How does the miraculous year 1989 look ten years later? We asked a number of friends to respond to some questions about the fall of communism and the standing, afterward, of the democratic left. The responses are a characteristically Dissentish mix of celebration and anxiety. I would certainly have been torn between the two. Celebration because the collapse of a tyrannical state and a repressive empire is always something to celebrate—though we don’t seem to remember how to do it: where are the songs that commemorate the fall? Has anyone written an ode (“a lyric poem marked by exaltation of feeling”) for the occasion? Do we have a script for ceremonial re-enactments of the glorious moment? In fact, anxiety has succeeded in undercutting our celebratory passion. n

The fall of communism led to an upsurge of nationalist emotion and a series of bitter conflicts over land and power. The conflicts are mostly local and limited; the power at stake isn’t the power to kill millions of people, only thousands; the great tyranny has been replaced by smaller, weaker, more dispersed tyrannies. But if this is a gain for humanity (it is), it isn’t the gain we hoped for. The ethnic killing and cleansing have cast a shadow over the memory of ’89.

Still, some surprisingly decent regimes have risen from the debris of empire. And the left is free at last of its Stalinist incubus. We will have new opportunities to defend equality and democratic participation. At the end of the century and the millennium, the world, and our part of it too, is a little brighter.

A small example of the new opportunities is provided by the political fight over Social Security and the budget surplus here at home. We print two articles describing what’s going on and suggesting what ought to be done. The two make similar arguments but in such different tones, expressing such different political sensibilities, that they form a useful pair.

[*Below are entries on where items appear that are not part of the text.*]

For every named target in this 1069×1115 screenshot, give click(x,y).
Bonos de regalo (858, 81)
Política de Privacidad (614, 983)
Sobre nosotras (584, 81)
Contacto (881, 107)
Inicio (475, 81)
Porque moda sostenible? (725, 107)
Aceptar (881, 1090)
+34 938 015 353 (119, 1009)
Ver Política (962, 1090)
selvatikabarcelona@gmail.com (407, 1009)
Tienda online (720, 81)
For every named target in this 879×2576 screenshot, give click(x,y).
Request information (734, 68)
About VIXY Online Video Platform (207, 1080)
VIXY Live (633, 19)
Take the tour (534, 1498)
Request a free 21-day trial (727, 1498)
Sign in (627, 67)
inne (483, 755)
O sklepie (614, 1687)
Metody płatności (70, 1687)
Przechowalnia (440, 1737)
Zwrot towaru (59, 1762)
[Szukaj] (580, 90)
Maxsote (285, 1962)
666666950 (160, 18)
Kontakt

Jim Rule’s piece in the last issue, the articles on Kosovo, and the Cohen/Ackerman debate about public support for opera, have brought us a lot of mail. We devote four pages to letters in this issue, and would happily keep doing that. Some magazines solicit letters, sending provocative articles to people likely to be provoked. That’s a good policy; it makes for a lively letters section, but we don’t have the staff to carry it off. So let me solicit letters here. We are eager to publish readers’ comments, arguments, protests, even, though we will do this less often, appreciative notes. It is best to write early in the quarter. Sometimes we can’t print letters because they repeat criticisms that we have solicited for the Arguments section. But a magazine like Dissent needs dissents, and we will print as many as we can.